IAEA Director General Rafael Grossi said “no progress” was made on issues he raised during a visit to Tehran last week, which had hoped to address differences between the agency and Iran.

“Iran’s unwillingness to reach a relatively straightforward compromise with the IAEA reflects poorly on the outlook for the nuclear talks,” said Henry Rome, Iran specialist at the Eurasia Group think tank.

“Iran may calculate that its unconstrained nuclear advances… will put more pressure on the West to give ground in talks quickly,” Rome said, warning this would “likely have the opposite effect”.

“The situation regarding Iran’s nuclear advances is increasingly precarious,” Kelsey Davenport, an expert with the Arms Control Association, told journalists last week.

- Covert programme? -

“Iran is acting like the United States is going to blink first but… pressure is a double-edged sword” which could kill any prospect of the 2015 deal being restored, Davenport added.

“If there are gaps in the IAEA’s monitoring, it will drive the speculation that Iran has engaged in illicit activity, that it has a covert programme, whether there’s evidence to that or not,” Davenport said, which could in turn “undermine the prospects for sustaining the deal”.

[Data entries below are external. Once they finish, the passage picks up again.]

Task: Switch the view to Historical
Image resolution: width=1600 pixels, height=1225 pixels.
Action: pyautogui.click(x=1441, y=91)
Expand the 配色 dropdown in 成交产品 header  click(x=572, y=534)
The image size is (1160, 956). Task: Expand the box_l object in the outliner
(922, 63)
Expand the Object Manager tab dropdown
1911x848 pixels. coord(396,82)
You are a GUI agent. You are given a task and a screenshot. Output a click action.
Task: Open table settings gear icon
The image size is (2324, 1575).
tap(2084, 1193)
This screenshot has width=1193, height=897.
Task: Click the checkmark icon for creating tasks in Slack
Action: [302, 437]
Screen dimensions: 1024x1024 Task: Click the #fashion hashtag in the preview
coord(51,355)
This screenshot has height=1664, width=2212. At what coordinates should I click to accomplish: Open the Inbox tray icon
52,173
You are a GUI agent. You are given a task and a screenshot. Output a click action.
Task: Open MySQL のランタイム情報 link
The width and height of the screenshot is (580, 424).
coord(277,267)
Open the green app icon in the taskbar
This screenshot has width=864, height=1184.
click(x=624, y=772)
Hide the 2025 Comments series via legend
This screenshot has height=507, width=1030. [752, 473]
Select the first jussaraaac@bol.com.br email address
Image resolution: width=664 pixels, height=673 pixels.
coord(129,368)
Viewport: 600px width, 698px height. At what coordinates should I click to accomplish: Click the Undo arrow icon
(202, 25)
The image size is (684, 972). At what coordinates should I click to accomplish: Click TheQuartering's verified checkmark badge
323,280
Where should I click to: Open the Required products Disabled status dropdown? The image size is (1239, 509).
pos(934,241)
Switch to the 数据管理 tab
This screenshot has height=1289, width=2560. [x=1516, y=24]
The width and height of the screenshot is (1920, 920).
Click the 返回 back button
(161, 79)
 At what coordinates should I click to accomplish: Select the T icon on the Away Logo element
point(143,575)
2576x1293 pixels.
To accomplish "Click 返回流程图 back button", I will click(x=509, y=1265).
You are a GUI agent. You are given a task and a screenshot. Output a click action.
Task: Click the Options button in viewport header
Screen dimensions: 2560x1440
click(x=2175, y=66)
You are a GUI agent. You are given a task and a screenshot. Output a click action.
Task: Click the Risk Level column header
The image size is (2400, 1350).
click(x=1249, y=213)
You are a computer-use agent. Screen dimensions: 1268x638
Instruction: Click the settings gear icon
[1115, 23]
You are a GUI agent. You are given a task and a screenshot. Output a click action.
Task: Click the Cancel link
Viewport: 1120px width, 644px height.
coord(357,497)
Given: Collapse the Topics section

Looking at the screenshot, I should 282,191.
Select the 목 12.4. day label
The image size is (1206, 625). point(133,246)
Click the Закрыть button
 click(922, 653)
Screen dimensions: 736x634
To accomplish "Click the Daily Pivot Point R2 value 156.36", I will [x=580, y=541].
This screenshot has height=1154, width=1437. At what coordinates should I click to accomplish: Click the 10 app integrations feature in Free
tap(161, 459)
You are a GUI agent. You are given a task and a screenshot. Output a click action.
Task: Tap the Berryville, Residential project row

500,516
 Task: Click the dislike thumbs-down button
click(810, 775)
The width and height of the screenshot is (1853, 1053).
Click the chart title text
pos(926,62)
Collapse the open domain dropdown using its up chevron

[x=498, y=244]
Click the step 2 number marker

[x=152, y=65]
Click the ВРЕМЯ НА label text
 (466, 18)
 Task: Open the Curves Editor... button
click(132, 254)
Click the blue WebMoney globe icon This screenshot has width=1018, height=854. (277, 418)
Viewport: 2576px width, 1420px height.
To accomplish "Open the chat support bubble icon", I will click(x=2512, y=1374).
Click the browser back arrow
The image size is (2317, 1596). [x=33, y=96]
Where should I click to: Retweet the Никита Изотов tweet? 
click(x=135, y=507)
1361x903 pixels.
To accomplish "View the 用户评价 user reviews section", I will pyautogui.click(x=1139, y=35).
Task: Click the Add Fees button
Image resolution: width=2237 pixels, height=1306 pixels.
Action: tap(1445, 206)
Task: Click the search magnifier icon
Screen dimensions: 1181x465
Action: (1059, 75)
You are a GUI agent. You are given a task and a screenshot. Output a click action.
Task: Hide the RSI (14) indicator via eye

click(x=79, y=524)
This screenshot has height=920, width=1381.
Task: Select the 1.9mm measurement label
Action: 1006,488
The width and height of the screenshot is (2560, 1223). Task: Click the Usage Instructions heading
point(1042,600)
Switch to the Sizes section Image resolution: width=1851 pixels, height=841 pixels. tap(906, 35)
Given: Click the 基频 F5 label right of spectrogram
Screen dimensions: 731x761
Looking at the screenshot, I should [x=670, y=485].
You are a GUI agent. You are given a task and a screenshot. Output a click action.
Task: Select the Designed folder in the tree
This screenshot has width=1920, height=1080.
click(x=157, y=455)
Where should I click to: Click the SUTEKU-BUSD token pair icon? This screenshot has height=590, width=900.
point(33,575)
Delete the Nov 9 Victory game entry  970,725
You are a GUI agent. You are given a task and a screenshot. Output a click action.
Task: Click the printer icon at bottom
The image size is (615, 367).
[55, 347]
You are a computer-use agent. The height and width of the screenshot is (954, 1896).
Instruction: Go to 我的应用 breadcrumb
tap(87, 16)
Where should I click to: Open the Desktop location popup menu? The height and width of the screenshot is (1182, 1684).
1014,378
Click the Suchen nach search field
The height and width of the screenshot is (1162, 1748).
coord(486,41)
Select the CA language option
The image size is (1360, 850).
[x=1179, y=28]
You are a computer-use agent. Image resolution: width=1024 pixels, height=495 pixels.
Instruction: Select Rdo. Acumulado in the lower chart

In London, top Israel diplomat Yair Lapid was scheduled to meet British Prime Minister Boris Johnson on Monday, and French President Emmanuel Macron in Paris on Tuesday.

In advance of their meeting Truss and Lapid published an article in the Daily Telgraph newspaper saying they would “work night and day to prevent the Iranian regime from ever becoming a nuclear power”.

British foreign minister Liz Truss added in a statement that the UK wanted “Iran to agree to the original JCPOA” but warned that if the talks “don’t work, all options are on the table”.